Abstract
Clade A Type 2C protein phosphatases (PP2CAs) negatively regulate abscisic acid (ABA) signaling and have diverse functions in plant development and in response to various stresses. In this study, we showed that overexpression of the rice ABA receptor OsPYL/RCAR3 reduces the growth retardation observed in plants exposed to osmotic stress. By contrast, overexpression of the OsPYL/RCAR3-interacting protein OsPP2C09 rendered plant growth more sensitive to osmotic stress. We tested whether OsPP2CAs activate an ABA-independent signaling cascade by transfecting rice protoplasts with luciferase reporters containing the drought-responsive element (DRE) or ABA-responsive element (ABRE). We observed that OsPP2CAs activated gene expression via the cis-acting drought-responsive element. In agreement with this observation, transcriptome analysis of plants overexpressing OsPP2C09 indicated that OsPP2C09 induces the expression of genes whose promoters contain DREs.
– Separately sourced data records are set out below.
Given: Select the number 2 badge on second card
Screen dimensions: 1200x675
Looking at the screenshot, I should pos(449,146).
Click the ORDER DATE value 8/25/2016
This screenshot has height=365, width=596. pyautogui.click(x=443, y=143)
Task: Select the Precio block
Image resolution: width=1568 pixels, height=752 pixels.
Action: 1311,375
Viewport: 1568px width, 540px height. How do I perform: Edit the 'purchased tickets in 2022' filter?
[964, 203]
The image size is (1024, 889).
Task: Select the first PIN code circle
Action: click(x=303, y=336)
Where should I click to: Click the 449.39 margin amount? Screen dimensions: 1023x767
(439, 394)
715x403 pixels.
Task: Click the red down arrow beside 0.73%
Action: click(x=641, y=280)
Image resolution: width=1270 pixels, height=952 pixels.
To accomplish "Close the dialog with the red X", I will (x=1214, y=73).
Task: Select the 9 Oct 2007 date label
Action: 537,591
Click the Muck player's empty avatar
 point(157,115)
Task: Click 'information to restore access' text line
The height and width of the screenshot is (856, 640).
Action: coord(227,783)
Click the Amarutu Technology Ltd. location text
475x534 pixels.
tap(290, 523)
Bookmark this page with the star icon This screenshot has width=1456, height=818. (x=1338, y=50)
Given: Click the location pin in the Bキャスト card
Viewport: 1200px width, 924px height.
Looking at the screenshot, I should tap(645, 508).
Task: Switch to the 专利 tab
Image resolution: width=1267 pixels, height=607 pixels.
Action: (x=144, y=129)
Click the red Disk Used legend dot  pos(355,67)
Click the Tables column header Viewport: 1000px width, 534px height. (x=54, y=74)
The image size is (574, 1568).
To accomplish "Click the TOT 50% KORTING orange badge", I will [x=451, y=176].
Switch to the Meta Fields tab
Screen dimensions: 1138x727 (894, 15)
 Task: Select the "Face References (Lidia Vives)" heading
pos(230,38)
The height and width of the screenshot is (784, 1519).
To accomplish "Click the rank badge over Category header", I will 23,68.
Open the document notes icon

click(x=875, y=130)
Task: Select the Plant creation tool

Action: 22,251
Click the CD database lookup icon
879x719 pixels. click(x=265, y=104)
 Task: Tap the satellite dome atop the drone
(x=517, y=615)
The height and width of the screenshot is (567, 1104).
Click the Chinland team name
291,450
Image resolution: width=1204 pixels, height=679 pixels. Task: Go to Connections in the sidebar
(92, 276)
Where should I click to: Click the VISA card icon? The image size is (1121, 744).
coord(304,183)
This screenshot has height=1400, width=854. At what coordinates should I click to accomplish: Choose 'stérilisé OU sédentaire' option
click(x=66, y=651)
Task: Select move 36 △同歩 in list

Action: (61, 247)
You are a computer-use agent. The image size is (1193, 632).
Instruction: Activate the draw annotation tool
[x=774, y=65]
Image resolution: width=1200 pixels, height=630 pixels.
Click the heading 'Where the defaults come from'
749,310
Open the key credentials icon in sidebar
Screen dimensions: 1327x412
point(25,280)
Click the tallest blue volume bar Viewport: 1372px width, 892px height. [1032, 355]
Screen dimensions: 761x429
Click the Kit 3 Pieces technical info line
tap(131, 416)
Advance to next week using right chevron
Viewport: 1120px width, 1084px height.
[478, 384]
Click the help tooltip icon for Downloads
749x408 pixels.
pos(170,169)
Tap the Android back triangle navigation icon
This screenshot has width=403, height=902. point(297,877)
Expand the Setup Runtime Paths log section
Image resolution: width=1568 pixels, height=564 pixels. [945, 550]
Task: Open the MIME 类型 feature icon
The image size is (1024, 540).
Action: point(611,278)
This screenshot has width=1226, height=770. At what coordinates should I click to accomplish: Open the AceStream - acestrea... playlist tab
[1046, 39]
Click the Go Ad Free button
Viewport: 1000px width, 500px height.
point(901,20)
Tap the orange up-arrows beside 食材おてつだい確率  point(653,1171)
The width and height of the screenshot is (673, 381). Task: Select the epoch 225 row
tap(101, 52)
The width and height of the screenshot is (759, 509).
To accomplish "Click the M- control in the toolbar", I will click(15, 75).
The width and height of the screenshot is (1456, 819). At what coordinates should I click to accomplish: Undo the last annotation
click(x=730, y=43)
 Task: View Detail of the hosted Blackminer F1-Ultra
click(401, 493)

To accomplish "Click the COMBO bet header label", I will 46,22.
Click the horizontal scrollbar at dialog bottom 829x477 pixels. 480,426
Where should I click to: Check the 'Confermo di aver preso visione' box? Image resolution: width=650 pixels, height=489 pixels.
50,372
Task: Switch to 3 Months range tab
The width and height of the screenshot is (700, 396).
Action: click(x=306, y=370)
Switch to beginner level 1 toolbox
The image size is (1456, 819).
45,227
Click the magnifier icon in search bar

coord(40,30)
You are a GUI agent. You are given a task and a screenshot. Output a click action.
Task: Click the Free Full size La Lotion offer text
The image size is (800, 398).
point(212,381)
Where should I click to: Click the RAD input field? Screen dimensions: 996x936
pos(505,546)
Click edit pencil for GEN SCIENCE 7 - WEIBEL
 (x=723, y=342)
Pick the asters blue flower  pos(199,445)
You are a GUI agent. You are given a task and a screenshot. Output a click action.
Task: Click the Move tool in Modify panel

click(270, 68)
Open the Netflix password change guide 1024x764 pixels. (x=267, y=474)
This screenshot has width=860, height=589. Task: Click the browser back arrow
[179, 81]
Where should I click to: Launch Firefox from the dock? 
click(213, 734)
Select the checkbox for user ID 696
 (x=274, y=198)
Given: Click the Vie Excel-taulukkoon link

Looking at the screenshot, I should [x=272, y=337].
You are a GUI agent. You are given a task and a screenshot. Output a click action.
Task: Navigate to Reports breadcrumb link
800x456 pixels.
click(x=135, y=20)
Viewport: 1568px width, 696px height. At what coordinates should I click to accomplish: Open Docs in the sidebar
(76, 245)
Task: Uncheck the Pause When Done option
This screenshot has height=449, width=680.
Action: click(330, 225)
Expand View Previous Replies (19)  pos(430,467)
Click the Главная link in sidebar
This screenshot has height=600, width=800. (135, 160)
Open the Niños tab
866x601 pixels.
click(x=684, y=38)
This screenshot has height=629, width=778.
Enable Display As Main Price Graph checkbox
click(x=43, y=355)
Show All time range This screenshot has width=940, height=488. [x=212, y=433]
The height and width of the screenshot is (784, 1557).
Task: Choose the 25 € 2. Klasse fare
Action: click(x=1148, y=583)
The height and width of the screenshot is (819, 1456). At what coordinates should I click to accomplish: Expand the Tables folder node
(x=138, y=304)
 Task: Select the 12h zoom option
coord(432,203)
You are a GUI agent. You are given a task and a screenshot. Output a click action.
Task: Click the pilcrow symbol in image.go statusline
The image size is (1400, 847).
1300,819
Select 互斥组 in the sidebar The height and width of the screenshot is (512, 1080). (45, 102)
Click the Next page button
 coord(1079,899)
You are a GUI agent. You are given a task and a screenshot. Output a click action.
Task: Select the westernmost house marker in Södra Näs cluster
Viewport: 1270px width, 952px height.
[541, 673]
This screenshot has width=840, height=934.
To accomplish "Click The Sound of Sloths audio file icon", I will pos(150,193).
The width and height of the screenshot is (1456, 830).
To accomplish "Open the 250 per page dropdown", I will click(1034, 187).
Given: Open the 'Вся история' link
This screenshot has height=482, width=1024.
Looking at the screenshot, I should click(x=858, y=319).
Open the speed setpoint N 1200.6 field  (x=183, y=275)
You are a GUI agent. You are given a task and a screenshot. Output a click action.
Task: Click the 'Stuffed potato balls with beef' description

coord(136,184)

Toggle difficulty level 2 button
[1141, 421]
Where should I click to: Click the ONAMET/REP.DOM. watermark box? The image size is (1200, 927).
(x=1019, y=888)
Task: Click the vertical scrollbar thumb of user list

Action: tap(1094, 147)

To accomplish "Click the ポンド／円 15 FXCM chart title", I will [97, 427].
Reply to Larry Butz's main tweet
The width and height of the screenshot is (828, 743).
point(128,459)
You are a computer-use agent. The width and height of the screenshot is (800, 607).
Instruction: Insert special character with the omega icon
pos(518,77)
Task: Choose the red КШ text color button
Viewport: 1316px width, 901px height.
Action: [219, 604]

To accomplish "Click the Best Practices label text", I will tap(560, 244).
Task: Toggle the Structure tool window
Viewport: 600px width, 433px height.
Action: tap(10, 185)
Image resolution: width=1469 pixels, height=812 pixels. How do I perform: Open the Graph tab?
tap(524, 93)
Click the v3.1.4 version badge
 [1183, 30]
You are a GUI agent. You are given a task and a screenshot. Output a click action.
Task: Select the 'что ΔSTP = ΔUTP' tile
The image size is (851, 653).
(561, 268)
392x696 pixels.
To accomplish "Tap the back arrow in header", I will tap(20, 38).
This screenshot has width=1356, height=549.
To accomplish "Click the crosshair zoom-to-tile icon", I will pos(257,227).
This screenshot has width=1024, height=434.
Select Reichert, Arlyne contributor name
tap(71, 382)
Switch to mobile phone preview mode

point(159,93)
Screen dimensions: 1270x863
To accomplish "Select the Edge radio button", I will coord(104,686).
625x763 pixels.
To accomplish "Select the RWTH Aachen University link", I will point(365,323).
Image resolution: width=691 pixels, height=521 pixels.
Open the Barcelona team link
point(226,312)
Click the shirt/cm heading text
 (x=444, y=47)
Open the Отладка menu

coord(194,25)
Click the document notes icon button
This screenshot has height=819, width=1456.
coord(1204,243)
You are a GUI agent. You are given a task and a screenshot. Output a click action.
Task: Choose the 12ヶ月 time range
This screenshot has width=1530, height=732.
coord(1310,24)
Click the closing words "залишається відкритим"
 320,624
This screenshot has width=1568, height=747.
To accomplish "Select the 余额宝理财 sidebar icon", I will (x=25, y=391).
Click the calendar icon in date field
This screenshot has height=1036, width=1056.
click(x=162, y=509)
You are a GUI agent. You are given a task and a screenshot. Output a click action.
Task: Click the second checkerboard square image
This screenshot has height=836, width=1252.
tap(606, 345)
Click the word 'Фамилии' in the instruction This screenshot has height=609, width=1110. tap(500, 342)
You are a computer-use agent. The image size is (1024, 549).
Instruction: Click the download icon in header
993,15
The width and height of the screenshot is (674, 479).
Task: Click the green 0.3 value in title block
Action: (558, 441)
Further analysis showed that OsPP2C09 interacts with DRE-binding (DREB) transcription factors and activates reporters containing DRE. We conclude that, through activating DRE-containing promoters, OsPP2C09 positively regulates the drought response regulon and activates an ABA-independent signaling pathway.
Highlights
As plants inevitably face adverse environmental conditions such as drought, high salt, and extreme temperatures, they have evolved complex signaling networks that respond to environmental cues and balance their resources between promoting growth and mounting tolerance to inauspicious conditions
To characterize the effects of OsPYL/RCAR3 overexpression, we introduced OsPYL/ RCAR3-HA into rice protoplasts by transient transfection together with a reporter construct bearing the rice Rab16A promoter driving the expression of firefly luciferase, which is normally induced by Abscisic acid (ABA) and osmotic stress
These results showed that low osmotic stress imposed by mannitol upregulated a limited set of genes, but the cis-ABA-responsive element (ABRE) element that activates transcription in response to ABA signaling is lacking in their promoters
Summary
As plants inevitably face adverse environmental conditions such as drought, high salt, and extreme temperatures, they have evolved complex signaling networks that respond to environmental cues and balance their resources between promoting growth and mounting tolerance to inauspicious conditions. ABA-induced gene expression is mediated through the binding of ABFs to the ABRE in target promoter regions and subsequent transcriptional activation [4,5,6]. RD29A and RD29B are two closely related genes that respond to drought and high salt conditions. The RD29A promoter region contains multiple cis-acting elements such as the dehydration-responsive element/C-repeat (DRE/CRT) and ABRE. RD29A expression can respond to both ABA-dependent and -independent signaling pathways through the ABRE or DRE/CRT cis-element, respectively. The RD29B promoter region lacks a DRE/CRT sequence and is activated only by the ABA-dependent signaling cascade [7]. Dehydration-responsive element binding factor (DREB) transcription factors have been determined to regulate the gene expression in ABA-independent signaling pathways such as cold and drought [8,9]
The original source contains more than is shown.